Auto Scaling
Auto Scaling Groups (ASG)
An Auto Scaling Group is a collection of EC2 instances that are treated as a logical grouping for the purposes of automatic scaling and management
ASG helps you automatically manage the scaling(in/out) of EC2 instances to meet the dynamic workload of your applications
ASG are
horizontal
(increase or decrease in EC2 instance Count) ScalingThere are no additional fees with Amazon EC2 Auto Scaling, You only pay for the AWS resources (for example, EC2 instances, EBS volumes, and CloudWatch alarms) that you use.
Advantages of ASG
Fault tolerance
Amazon EC2 Auto Scaling can detect when an instance is unhealthy, terminate it, and launch an instance to replace it
You can also configure Amazon EC2 Auto Scaling to use multiple Availability Zones. If one Availability Zone becomes unavailable, Amazon EC2 Auto Scaling can launch instances in another one to compensate.
High Availability
- ASG helps ensure that your application always has the right amount of capacity to handle the current traffic demand
Better Cost Management
Amazon EC2 Auto Scaling can dynamically increase and decrease capacity as needed.
You pay for the EC2 instances you use, you save money by launching instances when they are needed and terminating them when they aren't.
Understanding the Need for Amazon EC2 Auto Scaling
Variable demand
Consider a basic web application running on AWS.
Purpose: Allows employees to search for conference rooms for meetings.
Usage pattern:
Minimal usage at the beginning and end of the week.
Increased usage in the middle of the week as more employees schedule meetings.
Graph below Displays the application’s capacity usage over the course of a week.
Traditional Capacity Planning Options:
Option 1: Add Enough Servers to Always Meet Demand
Ensures sufficient capacity at all times.
Downside: Extra capacity remains unused on low-demand days, increasing costs.
Example: Inefficiency of buying more capacity than needed.
Option 2: Handle Average Demand
Less expensive as it avoids purchasing rarely used equipment.
Downside: Risk of poor customer experience when demand exceeds capacity.
Example: Poor customer experience due to insufficient capacity.
Amazon EC2 Auto Scaling:
Option 3: Dynamic Scaling
Adds new instances only when necessary.
Terminates instances when no longer needed.
Cost-effective: Pay only for the instances used.

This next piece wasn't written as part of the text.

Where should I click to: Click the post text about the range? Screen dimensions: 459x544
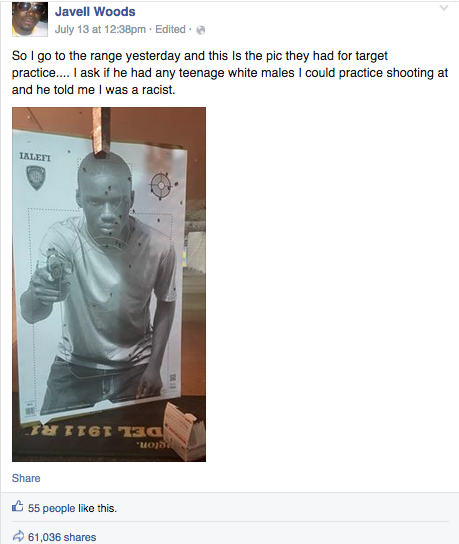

Provides the best customer experience while minimizing expenses.
Example: Adjusting capacity as needed with Amazon EC2 Auto Scaling.
Balancing capacity across Availability Zones
The following image shows an overview of multi-tier architecture deployed across three Availability Zones.
Instance Distribution:
Amazon EC2 Auto Scaling aims to maintain equivalent numbers of instances in each enabled Availability Zone.
It attempts to launch new instances in the Availability Zone with the fewest instances.
If multiple subnets are chosen for the Availability Zone, a subnet is selected at random.
If the launch attempt fails, it tries to launch instances in another Availability Zone until successful.
In cases where an Availability Zone becomes unhealthy or unavailable:
Instance distribution may become uneven across Availability Zones.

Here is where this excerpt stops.